La decisión de Jorge Ferraresi de dejar la intendencia de Avellaneda para dedicarse a su candidatura a gobernador bonaerense en 2027 abrió un complejo escenario político en su distrito. Mientras el exjefe comunal recorre la provincia, la administración local, ahora a cargo de Magdalena Sierra, su esposa, debe hacer frente a una ofensiva legislativa del PRO por la inseguridad y a las críticas territoriales de La Cámpora.
Desde el frente opositor, el concejal del PRO Lucas Yacob presentó un proyecto en el Concejo Deliberante para declarar la emergencia en seguridad.

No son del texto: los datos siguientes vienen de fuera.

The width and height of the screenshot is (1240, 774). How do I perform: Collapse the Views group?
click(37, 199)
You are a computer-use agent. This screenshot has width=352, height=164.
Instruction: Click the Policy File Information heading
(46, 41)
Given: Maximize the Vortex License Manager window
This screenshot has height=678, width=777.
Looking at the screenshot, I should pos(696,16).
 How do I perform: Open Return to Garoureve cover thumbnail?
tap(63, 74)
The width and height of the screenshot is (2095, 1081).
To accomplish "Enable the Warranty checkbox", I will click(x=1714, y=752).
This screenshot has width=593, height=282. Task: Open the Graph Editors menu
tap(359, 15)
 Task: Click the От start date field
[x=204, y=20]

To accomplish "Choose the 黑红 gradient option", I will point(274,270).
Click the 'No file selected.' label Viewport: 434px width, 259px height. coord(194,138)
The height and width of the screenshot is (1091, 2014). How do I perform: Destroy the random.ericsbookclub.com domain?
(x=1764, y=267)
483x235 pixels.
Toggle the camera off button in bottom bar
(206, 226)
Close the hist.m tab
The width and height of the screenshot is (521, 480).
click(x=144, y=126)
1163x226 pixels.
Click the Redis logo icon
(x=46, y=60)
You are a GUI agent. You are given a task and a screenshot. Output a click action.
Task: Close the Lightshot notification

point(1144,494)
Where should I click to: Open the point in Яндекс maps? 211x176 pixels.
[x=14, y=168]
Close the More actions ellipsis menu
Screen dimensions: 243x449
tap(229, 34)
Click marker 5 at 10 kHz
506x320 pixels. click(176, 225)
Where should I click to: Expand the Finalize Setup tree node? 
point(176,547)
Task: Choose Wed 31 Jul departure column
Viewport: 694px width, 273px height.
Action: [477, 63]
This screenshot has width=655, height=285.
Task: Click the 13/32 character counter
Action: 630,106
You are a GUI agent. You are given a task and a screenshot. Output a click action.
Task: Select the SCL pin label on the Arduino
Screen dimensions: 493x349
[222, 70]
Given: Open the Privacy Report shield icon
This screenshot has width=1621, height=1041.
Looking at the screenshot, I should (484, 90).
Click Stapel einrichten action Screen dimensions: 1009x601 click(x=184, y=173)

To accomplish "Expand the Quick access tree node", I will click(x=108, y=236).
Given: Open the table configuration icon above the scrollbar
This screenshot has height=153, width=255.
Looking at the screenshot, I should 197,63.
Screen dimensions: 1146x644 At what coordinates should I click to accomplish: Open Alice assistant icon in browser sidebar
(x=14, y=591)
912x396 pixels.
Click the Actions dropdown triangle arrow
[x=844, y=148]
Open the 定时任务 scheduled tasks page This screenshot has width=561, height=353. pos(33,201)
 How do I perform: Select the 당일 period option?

El edil argumentó que la prevención del delito superó la capacidad de respuesta del Estado municipal y provincial, por lo que exigió una reasignación de partidas presupuestarias.
Además, el planteo incluye un pedido formal para que el Ejecutivo local gestione ante el Ministerio de Seguridad de la Nación el desembarco de efectivos de Gendarmería y Prefectura en los barrios más vulnerables, tomando como modelo el operativo desplegado en Rosario.
En paralelo a los reclamos opositores, la interna peronista sumó tensión en el plano local. El senador bonaerense y dirigente de La Cámpora, Emmanuel González Santalla, realizó una recorrida por el centro comercial de Avellaneda. Durante su visita, el legislador advirtió sobre la crisis que atraviesan los comerciantes y apuntó directamente contra la gestión municipal por el aumento de las tasas locales, sumado al impacto de la caída del consumo a nivel nacional.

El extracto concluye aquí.